Mr. Fituri said Libya also wants some irritants removed from the bilateral relations, including the end of all sanctions and difficulties in obtaining visas to travel to the United States.

Mr. Fituri said he planned to spend much of his visit meeting members of Congress.

“I certainly want to listen to their concerns and discuss how we can close the gap. It is our hope and expectation that we can answer their questions and resolve all outstanding issues very, very soon,” he said. “There are some small things [that] should not be hindering our larger relationship.”

In addition to stronger economic and political ties, Mr. Fituri said he was particularly eager to boost bilateral cultural and educational programs as well. A graduate of the University of Michigan, he planned a trip to Michigan after his Washington visit.

“We would very much like to have more Libyan students studying at American universities and more American scholars coming to Tripoli,” he said.

The Libyan minister was making his first trip to the United States in more than two decades, but said he found much that was familiar.
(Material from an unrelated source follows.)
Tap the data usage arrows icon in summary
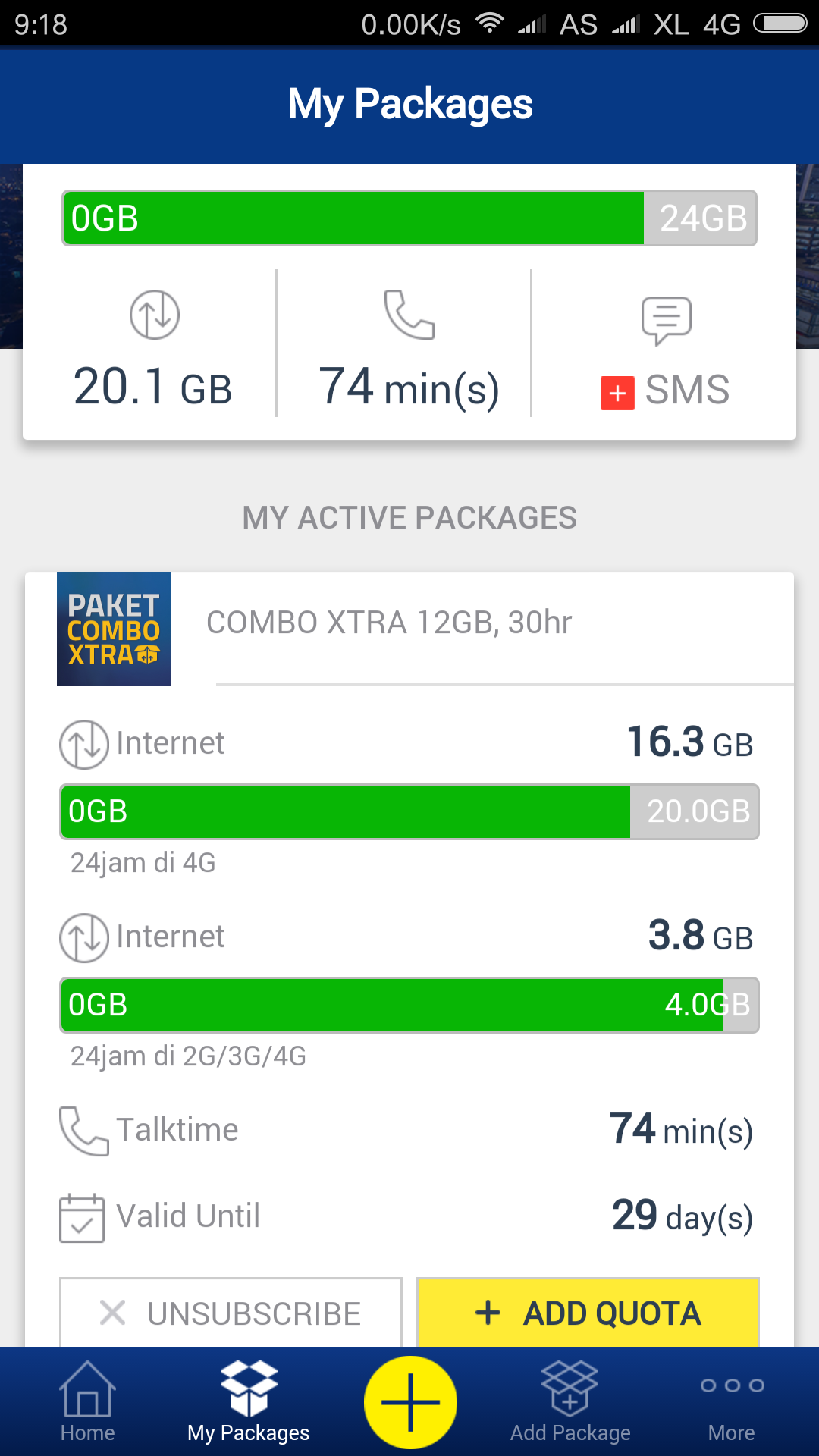The width and height of the screenshot is (819, 1456). click(155, 315)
“America is America,” he said. “You have your tastes, your energy, your immense culture. Such things do not change.”

More troops

The U.S. ambassador to Afghanistan sounded the call in Kabul for more NATO troops, as President Bush in Washington warned of the dangers of a spring offensive by Taliban forces trying to regain control in the Central Asian nation.

“I would like to see NATO countries collectively put in place the forces that NATO and its military committee have said are necessary,” Ambassador Ronald Neumann told Agence France-Presse in an interview published yesterday.

Mr. Neumann noted that some NATO “partners do a great deal,” citing the troops deployments from Britain, Canada, Denmark, the Netherlands and Romania. He did not criticize the other members of the 37-nation alliance, but some nations such as Germany restrict their troops from engaging in key areas in the south and east where Taliban fighters are concentrated.

The ambassador said that the 35,500 troops in Afghanistan are preparing for some “very hard fighting this year” from Taliban forces overthrown in 2001 by a U.S.-led coalition.

“I hope our allies will do what they need to, but we are not going to lose it for lack of their action,” Mr. Neumann said.

In Washington, Mr. Bush told the American Enterprise Institute for Public Policy Research that NATO “must provide” more troops and “lift restrictions” on those whose deployment is limited within the country.